Kurt Böhme (5 May 1908 – 20 December 1989) was a German bass.

He was born in Dresden, Germany, where he studied with Adolf Kluge at the Dresden Conservatory. He made his debut in 1930 in Bautzen in Der Freischütz, singing both Kaspar (a signature role he was to perform roughly 350 times) and, following a 3-minute costume change, the Hermit. From 1930–1950, he was a member of the Dresden State Opera, 1949 he became a member of the Munich State Opera and in 1955 a member of the Vienna State Opera. In the 1950s and 1960s he became known worldwide because of his acting talents, performing the buffo role of Baron Ochs (more than 500 performances) as well as the 'heavies': Kaspar (1954 with Wilhelm Furtwängler), Fafner (1958–1964 with Georg Solti), and "Matteo" in Fra Diavolo (Dresden November 1944).

He was best known for his interpretations of Wagnerian roles, and Mozart's big bass roles (Osmin, Sarastro, and the Commendatore), and Baron Ochs von Lerchenau in Strauss' Der Rosenkavalier.
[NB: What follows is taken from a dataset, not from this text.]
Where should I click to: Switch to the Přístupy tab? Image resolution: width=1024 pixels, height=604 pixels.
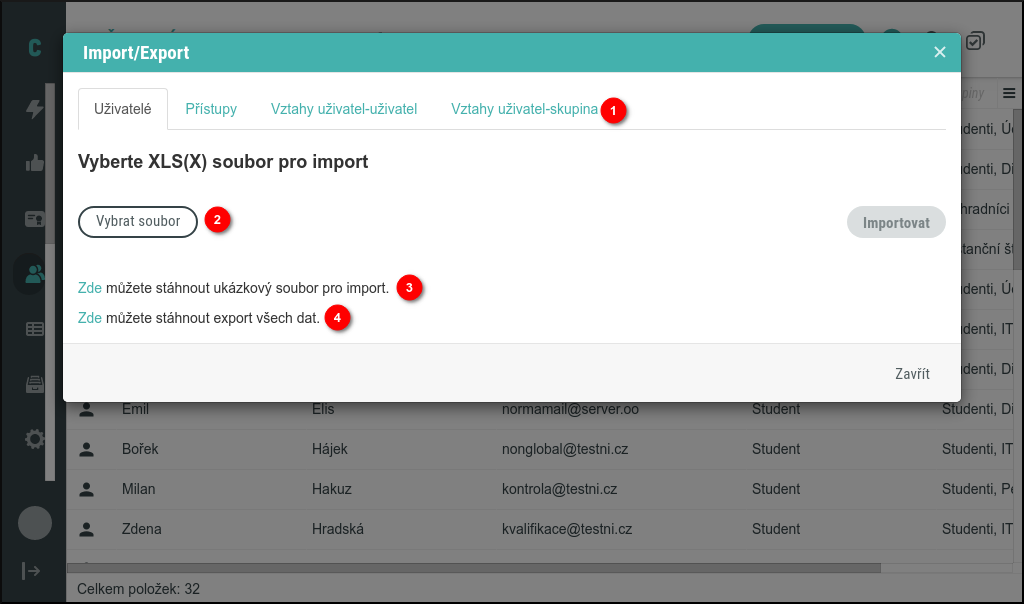[211, 109]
His repertoire grew to 120 roles, including an impressive list of premieres that include Strauss' Arabella (1933) and Die schweigsame Frau (1935), Sutermeister's Romeo und Julia (1940) and Die Zauberinsel (1942), Werner Egk's Irische Legende (1955), Rolf Liebermann's Schule der Frauen (1957) und Isang Yun's Sim Tjon (1972).

He can be heard on numerous CDs, and seen on video in a speaking-only role (videotaped when he was 75 years old): the Third Priest in The Magic Flute (a performance from the Bayerischen Staatsoper, 1983, conducted by Wolfgang Sawallisch and featuring Lucia Popp, Francisco Araiza, and Kurt Moll). One of his earliest recorded performances, forty-two years earlier (1941), was in the role of the Speaker of the Temple of Wisdom in the same opera.